The compositional dataset is expressed in logratio coordinates. Afterwards, robust principal component analysis is performed. Resulting loadings and scores are back-transformed to the clr space where the compositional biplot can be shown.

More on compositional data analysis here: http://www.sediment.uni-goettingen.de/staff/tolosana/extra/CoDaNutshell.pdf

In [None]:
# more about pcaCoDa here
help(pcaCoDa)

## 2.1 Principal component analysis

In [None]:
# Perform PCA on compositional data using pcaCoDa from robCompositions package

# load libraries
library(robCompositions)
library(ggplot2)
library(pls)
library(data.table)
library(cvTools)

# Perform robust PCA
pca_result <- pcaCoDa(geochem_data, method = "ILR") # default logratio transformation is isometric (IRL), also additive (ALR), centered (CLR)

# Scores and loadings
scores <- pca_result$scores
loadings <- pca_result$loadings

# Eigenvalues
eigenvalues <- pca_result$eigenvalues

# Calculate percent variance of each principal component
percent_variance <- (eigenvalues / sum(eigenvalues)) * 100

# Calculate cumulative proportion of variance
cumulative_variance <- cumsum(eigenvalues) / sum(eigenvalues)

# Access PCA results
print("PCA results:")
summary(pca_result)

# Outlier detection
#oD <- outCoDa(geochem_data)
#oD
#print("Outliers. Not excluded.")
#plot(oD)

## 2.2 Scree Plot
View PCA results as scree plot. Option to save as PDF.

In [None]:
# Scree plot
library(ggplot2)
library(gridExtra)

# Set theme options for ggplot
custom_theme <- theme_bw() + theme (text = element_text(size = 16)) + theme(text = element_text(face = "bold"))

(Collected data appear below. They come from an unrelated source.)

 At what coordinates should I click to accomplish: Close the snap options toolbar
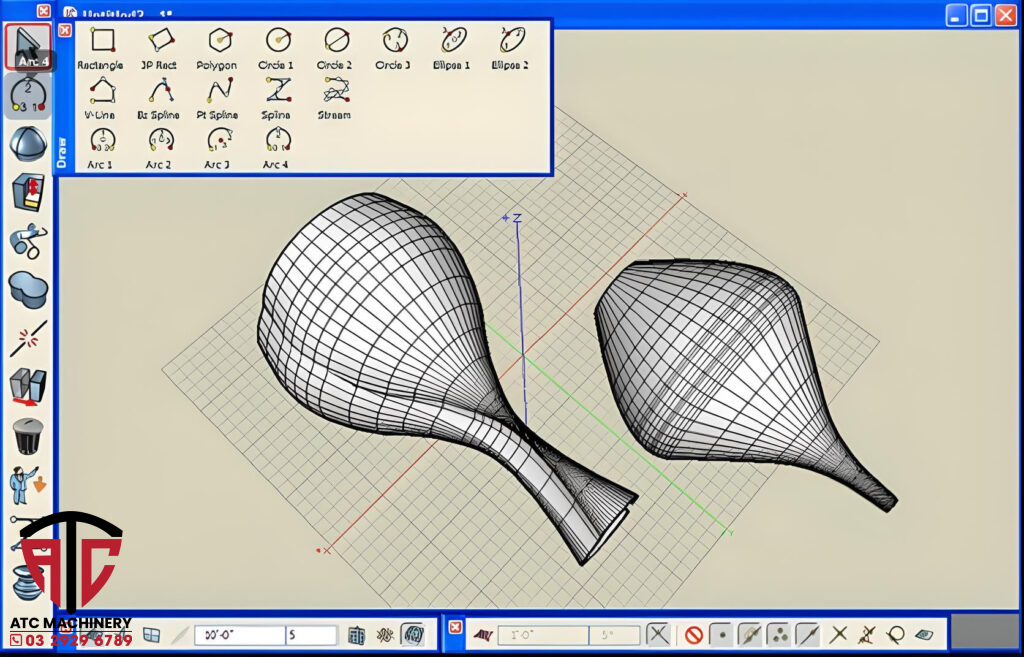point(455,627)
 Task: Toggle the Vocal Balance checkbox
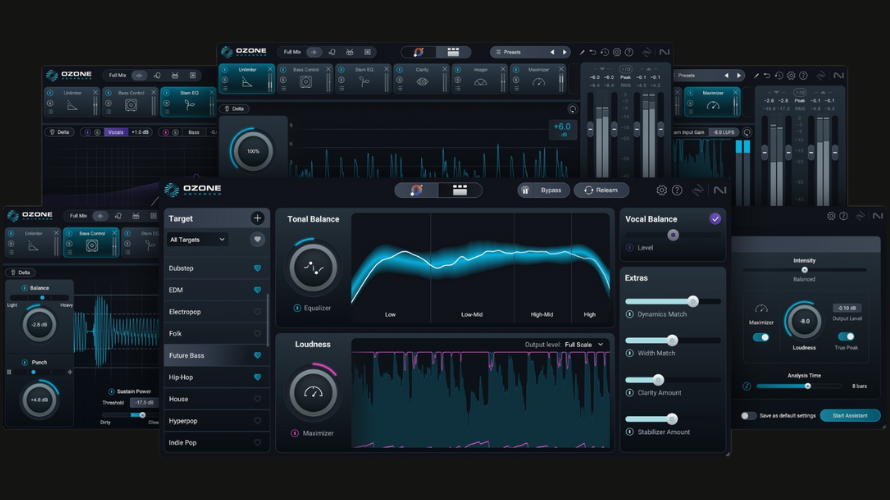(x=715, y=219)
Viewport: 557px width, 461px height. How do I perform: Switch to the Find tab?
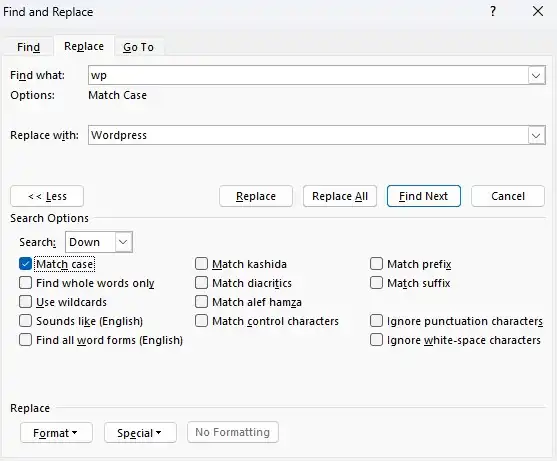point(28,47)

# Set up a 2x1 layout for subplots
par(mfrow = c(2, 1))

# Increase size: width = 10, height = 8
options(repr.plot.width = 10, repr.plot.height = 12)

# Top subplot: Percent variance
p1 <- ggplot() +
  geom_line(aes(x = 1:length(eigenvalues), y = percent_variance), color = "black", linewidth = 1.25) +
  geom_point(aes(x = 1:length(eigenvalues), y = percent_variance), color = "black", size = 5) +
  labs(x = "Principal Component", y = "Variance (%)", title = "A. Percent Variance") +
  scale_x_continuous(breaks = seq(1, length(eigenvalues), by = 1)) +  # Set x-axis increments
  custom_theme

# Bottom subplot: Cumulative variance
p2 <- ggplot() +
  geom_line(aes(x = 1:length(eigenvalues), y = cumulative_variance), color = "black", linewidth = 1.25) +
  geom_point(aes(x = 1:length(eigenvalues), y = cumulative_variance), color = "black", size = 5) +
  labs(x = "Principal Component", y = "Cumulative Proportion of Variance", title = "B. Cumulative Proportion of Variance") +
  ylim(0, 1) +
  scale_x_continuous(breaks = seq(1, length(eigenvalues), by = 1)) +  # Set x-axis increments
  custom_theme

# Arrange and display the plots
grid.arrange(p1, p2)

# Reset the plotting layout to default
par(mfrow = c(1, 1), oma = c(0, 0, 0, 0))

# Reset size to default
options(repr.plot.width = 7, repr.plot.height = 7)


In [None]:
# Run to save scree plot
# Specify the folder path
folder_path <- "C:/Users/megan/Desktop"

# Specify the file name
file_name <- "ScreePlot_v1.pdf"

# Combine folder path and file name
pdf_file_path <- file.path(folder_path, file_name)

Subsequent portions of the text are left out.